* **Required action**: Each line of the data has to be written out again exactly as shown.

Saved entries
• • •
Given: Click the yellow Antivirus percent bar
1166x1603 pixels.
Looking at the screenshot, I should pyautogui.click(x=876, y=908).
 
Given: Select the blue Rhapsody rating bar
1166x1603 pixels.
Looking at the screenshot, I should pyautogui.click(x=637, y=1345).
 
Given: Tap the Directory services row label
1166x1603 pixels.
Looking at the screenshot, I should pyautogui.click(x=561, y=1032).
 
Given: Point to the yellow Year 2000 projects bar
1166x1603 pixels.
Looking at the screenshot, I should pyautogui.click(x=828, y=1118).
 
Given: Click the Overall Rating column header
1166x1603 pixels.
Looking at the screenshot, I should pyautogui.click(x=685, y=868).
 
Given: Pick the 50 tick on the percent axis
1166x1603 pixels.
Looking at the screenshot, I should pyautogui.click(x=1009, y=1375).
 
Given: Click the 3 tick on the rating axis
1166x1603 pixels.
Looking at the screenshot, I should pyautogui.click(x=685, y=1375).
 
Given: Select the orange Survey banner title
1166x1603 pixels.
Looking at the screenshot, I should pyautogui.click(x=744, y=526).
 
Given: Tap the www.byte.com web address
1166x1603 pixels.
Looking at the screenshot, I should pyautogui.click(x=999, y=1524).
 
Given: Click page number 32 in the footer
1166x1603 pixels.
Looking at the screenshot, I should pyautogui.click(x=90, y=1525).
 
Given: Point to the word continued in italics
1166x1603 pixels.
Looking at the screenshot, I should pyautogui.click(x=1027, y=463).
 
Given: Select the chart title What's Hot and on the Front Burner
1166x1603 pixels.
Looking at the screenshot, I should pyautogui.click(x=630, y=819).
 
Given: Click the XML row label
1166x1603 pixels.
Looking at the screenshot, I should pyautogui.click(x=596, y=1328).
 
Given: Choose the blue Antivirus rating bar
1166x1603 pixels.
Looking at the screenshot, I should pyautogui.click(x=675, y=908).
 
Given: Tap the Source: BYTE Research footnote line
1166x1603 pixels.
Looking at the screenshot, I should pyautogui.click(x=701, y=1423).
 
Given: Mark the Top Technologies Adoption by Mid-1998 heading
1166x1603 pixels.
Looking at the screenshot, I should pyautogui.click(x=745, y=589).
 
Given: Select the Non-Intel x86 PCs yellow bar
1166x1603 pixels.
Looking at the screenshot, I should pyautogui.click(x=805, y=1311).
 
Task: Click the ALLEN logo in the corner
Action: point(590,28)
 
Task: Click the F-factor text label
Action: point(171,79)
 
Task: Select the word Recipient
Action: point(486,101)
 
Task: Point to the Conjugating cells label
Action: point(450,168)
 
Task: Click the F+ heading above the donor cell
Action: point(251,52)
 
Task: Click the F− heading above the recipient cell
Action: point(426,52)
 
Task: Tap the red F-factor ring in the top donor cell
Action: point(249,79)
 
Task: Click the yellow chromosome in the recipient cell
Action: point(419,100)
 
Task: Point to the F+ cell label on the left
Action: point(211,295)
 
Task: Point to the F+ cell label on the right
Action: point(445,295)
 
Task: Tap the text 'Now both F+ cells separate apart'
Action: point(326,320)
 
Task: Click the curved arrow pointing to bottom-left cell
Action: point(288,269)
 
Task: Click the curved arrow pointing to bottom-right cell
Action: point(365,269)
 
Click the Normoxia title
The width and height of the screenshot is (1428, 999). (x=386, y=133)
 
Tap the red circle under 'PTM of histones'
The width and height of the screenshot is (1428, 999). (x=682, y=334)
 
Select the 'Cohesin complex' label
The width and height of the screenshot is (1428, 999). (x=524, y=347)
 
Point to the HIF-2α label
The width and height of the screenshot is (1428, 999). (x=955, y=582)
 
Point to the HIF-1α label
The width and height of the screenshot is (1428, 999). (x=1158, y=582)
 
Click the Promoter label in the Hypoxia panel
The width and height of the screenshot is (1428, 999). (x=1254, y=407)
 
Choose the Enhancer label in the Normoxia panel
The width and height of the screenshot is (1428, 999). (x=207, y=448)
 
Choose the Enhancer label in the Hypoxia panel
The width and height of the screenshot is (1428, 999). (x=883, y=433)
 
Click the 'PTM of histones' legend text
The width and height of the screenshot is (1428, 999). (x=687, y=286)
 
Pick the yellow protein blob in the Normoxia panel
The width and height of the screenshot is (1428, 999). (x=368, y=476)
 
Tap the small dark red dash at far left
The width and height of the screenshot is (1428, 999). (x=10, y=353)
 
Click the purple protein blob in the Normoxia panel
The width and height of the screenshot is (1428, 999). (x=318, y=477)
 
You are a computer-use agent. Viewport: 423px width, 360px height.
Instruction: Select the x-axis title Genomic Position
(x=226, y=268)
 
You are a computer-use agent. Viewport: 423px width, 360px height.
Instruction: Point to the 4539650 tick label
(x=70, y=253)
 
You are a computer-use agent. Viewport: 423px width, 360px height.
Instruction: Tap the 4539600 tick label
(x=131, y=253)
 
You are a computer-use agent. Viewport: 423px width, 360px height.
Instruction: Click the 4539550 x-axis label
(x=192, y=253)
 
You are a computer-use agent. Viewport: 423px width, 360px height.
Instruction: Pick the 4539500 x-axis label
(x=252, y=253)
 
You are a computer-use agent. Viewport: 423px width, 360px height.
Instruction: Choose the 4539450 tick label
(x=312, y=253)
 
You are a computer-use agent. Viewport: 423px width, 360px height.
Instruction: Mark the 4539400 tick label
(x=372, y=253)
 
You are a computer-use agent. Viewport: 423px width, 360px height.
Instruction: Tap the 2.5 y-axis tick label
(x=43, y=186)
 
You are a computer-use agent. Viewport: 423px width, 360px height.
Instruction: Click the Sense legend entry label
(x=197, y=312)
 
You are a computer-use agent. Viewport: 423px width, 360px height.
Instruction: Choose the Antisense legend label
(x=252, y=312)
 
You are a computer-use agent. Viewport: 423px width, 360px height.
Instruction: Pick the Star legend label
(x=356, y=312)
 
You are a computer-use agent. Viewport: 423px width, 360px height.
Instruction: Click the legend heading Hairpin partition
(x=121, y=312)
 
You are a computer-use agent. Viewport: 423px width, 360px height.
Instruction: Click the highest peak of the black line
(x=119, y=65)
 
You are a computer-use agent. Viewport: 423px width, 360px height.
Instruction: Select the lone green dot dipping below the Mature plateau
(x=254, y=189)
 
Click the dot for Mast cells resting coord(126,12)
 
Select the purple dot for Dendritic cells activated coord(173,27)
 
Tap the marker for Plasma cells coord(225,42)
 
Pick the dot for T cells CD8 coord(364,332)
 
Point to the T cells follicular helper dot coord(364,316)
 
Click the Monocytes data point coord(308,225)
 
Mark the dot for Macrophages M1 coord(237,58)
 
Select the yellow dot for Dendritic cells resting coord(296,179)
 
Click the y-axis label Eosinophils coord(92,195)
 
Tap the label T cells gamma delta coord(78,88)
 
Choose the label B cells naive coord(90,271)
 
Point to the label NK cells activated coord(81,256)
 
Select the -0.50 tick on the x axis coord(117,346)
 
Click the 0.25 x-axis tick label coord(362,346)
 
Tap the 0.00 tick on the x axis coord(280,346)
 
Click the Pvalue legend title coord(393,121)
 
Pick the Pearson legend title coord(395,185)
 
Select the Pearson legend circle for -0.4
• • •
* **Written answer**:
Given: Click the yellow Antivirus percent bar
1166x1603 pixels.
Looking at the screenshot, I should pyautogui.click(x=876, y=908).
 
Given: Select the blue Rhapsody rating bar
1166x1603 pixels.
Looking at the screenshot, I should pyautogui.click(x=637, y=1345).
 
Given: Tap the Directory services row label
1166x1603 pixels.
Looking at the screenshot, I should pyautogui.click(x=561, y=1032).
 
Given: Point to the yellow Year 2000 projects bar
1166x1603 pixels.
Looking at the screenshot, I should pyautogui.click(x=828, y=1118).
 
Given: Click the Overall Rating column header
1166x1603 pixels.
Looking at the screenshot, I should pyautogui.click(x=685, y=868).
 
Given: Pick the 50 tick on the percent axis
1166x1603 pixels.
Looking at the screenshot, I should pyautogui.click(x=1009, y=1375).
 
Given: Click the 3 tick on the rating axis
1166x1603 pixels.
Looking at the screenshot, I should pyautogui.click(x=685, y=1375).
 
Given: Select the orange Survey banner title
1166x1603 pixels.
Looking at the screenshot, I should pyautogui.click(x=744, y=526).
 
Given: Tap the www.byte.com web address
1166x1603 pixels.
Looking at the screenshot, I should pyautogui.click(x=999, y=1524).
 
Given: Click page number 32 in the footer
1166x1603 pixels.
Looking at the screenshot, I should pyautogui.click(x=90, y=1525).
 
Given: Point to the word continued in italics
1166x1603 pixels.
Looking at the screenshot, I should pyautogui.click(x=1027, y=463).
 
Given: Select the chart title What's Hot and on the Front Burner
1166x1603 pixels.
Looking at the screenshot, I should pyautogui.click(x=630, y=819).
 
Given: Click the XML row label
1166x1603 pixels.
Looking at the screenshot, I should pyautogui.click(x=596, y=1328).
 
Given: Choose the blue Antivirus rating bar
1166x1603 pixels.
Looking at the screenshot, I should pyautogui.click(x=675, y=908).
 
Given: Tap the Source: BYTE Research footnote line
1166x1603 pixels.
Looking at the screenshot, I should pyautogui.click(x=701, y=1423).
 
Given: Mark the Top Technologies Adoption by Mid-1998 heading
1166x1603 pixels.
Looking at the screenshot, I should pyautogui.click(x=745, y=589).
 
Given: Select the Non-Intel x86 PCs yellow bar
1166x1603 pixels.
Looking at the screenshot, I should pyautogui.click(x=805, y=1311).
 
Task: Click the ALLEN logo in the corner
Action: point(590,28)
 
Task: Click the F-factor text label
Action: point(171,79)
 
Task: Select the word Recipient
Action: point(486,101)
 
Task: Point to the Conjugating cells label
Action: point(450,168)
 
Task: Click the F+ heading above the donor cell
Action: point(251,52)
 
Task: Click the F− heading above the recipient cell
Action: point(426,52)
 
Task: Tap the red F-factor ring in the top donor cell
Action: point(249,79)
 
Task: Click the yellow chromosome in the recipient cell
Action: point(419,100)
 
Task: Point to the F+ cell label on the left
Action: point(211,295)
 
Task: Point to the F+ cell label on the right
Action: point(445,295)
 
Task: Tap the text 'Now both F+ cells separate apart'
Action: point(326,320)
 
Task: Click the curved arrow pointing to bottom-left cell
Action: point(288,269)
 
Task: Click the curved arrow pointing to bottom-right cell
Action: point(365,269)
 
Click the Normoxia title
The width and height of the screenshot is (1428, 999). (x=386, y=133)
 
Tap the red circle under 'PTM of histones'
The width and height of the screenshot is (1428, 999). (x=682, y=334)
 
Select the 'Cohesin complex' label
The width and height of the screenshot is (1428, 999). (x=524, y=347)
 
Point to the HIF-2α label
The width and height of the screenshot is (1428, 999). (x=955, y=582)
 
Point to the HIF-1α label
The width and height of the screenshot is (1428, 999). (x=1158, y=582)
 
Click the Promoter label in the Hypoxia panel
The width and height of the screenshot is (1428, 999). (x=1254, y=407)
 
Choose the Enhancer label in the Normoxia panel
The width and height of the screenshot is (1428, 999). (x=207, y=448)
 
Choose the Enhancer label in the Hypoxia panel
The width and height of the screenshot is (1428, 999). (x=883, y=433)
 
Click the 'PTM of histones' legend text
The width and height of the screenshot is (1428, 999). (x=687, y=286)
 
Pick the yellow protein blob in the Normoxia panel
The width and height of the screenshot is (1428, 999). (x=368, y=476)
 
Tap the small dark red dash at far left
The width and height of the screenshot is (1428, 999). (x=10, y=353)
 
Click the purple protein blob in the Normoxia panel
The width and height of the screenshot is (1428, 999). (x=318, y=477)
 
You are a computer-use agent. Viewport: 423px width, 360px height.
Instruction: Select the x-axis title Genomic Position
(x=226, y=268)
 
You are a computer-use agent. Viewport: 423px width, 360px height.
Instruction: Point to the 4539650 tick label
(x=70, y=253)
 
You are a computer-use agent. Viewport: 423px width, 360px height.
Instruction: Tap the 4539600 tick label
(x=131, y=253)
 
You are a computer-use agent. Viewport: 423px width, 360px height.
Instruction: Click the 4539550 x-axis label
(x=192, y=253)
 
You are a computer-use agent. Viewport: 423px width, 360px height.
Instruction: Pick the 4539500 x-axis label
(x=252, y=253)
 
You are a computer-use agent. Viewport: 423px width, 360px height.
Instruction: Choose the 4539450 tick label
(x=312, y=253)
 
You are a computer-use agent. Viewport: 423px width, 360px height.
Instruction: Mark the 4539400 tick label
(x=372, y=253)
 
You are a computer-use agent. Viewport: 423px width, 360px height.
Instruction: Tap the 2.5 y-axis tick label
(x=43, y=186)
 
You are a computer-use agent. Viewport: 423px width, 360px height.
Instruction: Click the Sense legend entry label
(x=197, y=312)
 
You are a computer-use agent. Viewport: 423px width, 360px height.
Instruction: Choose the Antisense legend label
(x=252, y=312)
 
You are a computer-use agent. Viewport: 423px width, 360px height.
Instruction: Pick the Star legend label
(x=356, y=312)
 
You are a computer-use agent. Viewport: 423px width, 360px height.
Instruction: Click the legend heading Hairpin partition
(x=121, y=312)
 
You are a computer-use agent. Viewport: 423px width, 360px height.
Instruction: Click the highest peak of the black line
(x=119, y=65)
 
You are a computer-use agent. Viewport: 423px width, 360px height.
Instruction: Select the lone green dot dipping below the Mature plateau
(x=254, y=189)
 
Click the dot for Mast cells resting coord(126,12)
 
Select the purple dot for Dendritic cells activated coord(173,27)
 
Tap the marker for Plasma cells coord(225,42)
 
Pick the dot for T cells CD8 coord(364,332)
 
Point to the T cells follicular helper dot coord(364,316)
 
Click the Monocytes data point coord(308,225)
 
Mark the dot for Macrophages M1 coord(237,58)
 
Select the yellow dot for Dendritic cells resting coord(296,179)
 
Click the y-axis label Eosinophils coord(92,195)
 
Tap the label T cells gamma delta coord(78,88)
 
Choose the label B cells naive coord(90,271)
 
Point to the label NK cells activated coord(81,256)
 
Select the -0.50 tick on the x axis coord(117,346)
 
Click the 0.25 x-axis tick label coord(362,346)
 
Tap the 0.00 tick on the x axis coord(280,346)
 
Click the Pvalue legend title coord(393,121)
 
Pick the Pearson legend title coord(395,185)
 
Select the Pearson legend circle for -0.4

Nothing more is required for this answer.